Gara-gara Ini, Produksi Mobil Bermesin BBM Lenyap Hingga 50% di 2040

Jakarta, CNBC Indonesia - Kementerian Energi dan Sumber Daya Mineral (ESDM) memproyeksikan jumlah produksi dari mobil bermesin pembakaran internal atau internal combustion engine (ICE) akan terpangkas hingga 50% di tahun 2040. Hal tersebut menyusul maraknya pengembangan ekosistem mobil listrik global.
Staf Khusus Menteri ESDM Bidang Percepatan Pengembangan Industri Sektor ESDM, Agus Tjahajana Wirakusumah, menjelaskan dengan adanya program transisi energi di sektor transportasi, beberapa pabrikan otomotif dunia mulai mengalihkan produksinya dari mobil berbahan bakar minyak (BBM) ke produksi mobil ramah lingkungan.
"Proyeksi-proyeksi yang terkini memperlihatkan bahwa transisi energi ini akhirnya bahwa itu akan membuat kita harus menentukan jenis-jenis kendaraan baru jadi internal combustion engine itu akan berkurang perkiraannya 2040 tinggal 50%. Nah sisanya itu kendaraan-kendaraan yang ramah lingkungan," ujar Agus ditemui di Gedung Kementerian ESDM, Jumat (26/1/2024).

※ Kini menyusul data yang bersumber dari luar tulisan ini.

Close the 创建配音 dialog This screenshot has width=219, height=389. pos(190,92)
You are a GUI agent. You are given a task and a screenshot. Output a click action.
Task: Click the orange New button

Kendaraan ramah lingkungan tersebut kemunculannya pun bermacam-macam. Mulai dari mobil jenis hybrid yang menggunakan dua sistem penggerak, yaitu mesin bahan bakar bensin dan motor listrik, serta mobil listrik dengan komponen baterai yang beragam seperti Nickel-Mangan-Cobalt (NMC) dan baterai berbasis Lithium Ferro Phosphate (LFP).
"Tapi bayangkan saja kalau sebuah baterai beratnya 300 kg kalikan sekian ratus juta gede banget (kebutuhan nikel). Ingat nikel di tanah itu adanya cuma 1,2 persen yang namanya saprolit 1,7 persen jadi kalau 1 ton tanah hanya segini," ungkapnya.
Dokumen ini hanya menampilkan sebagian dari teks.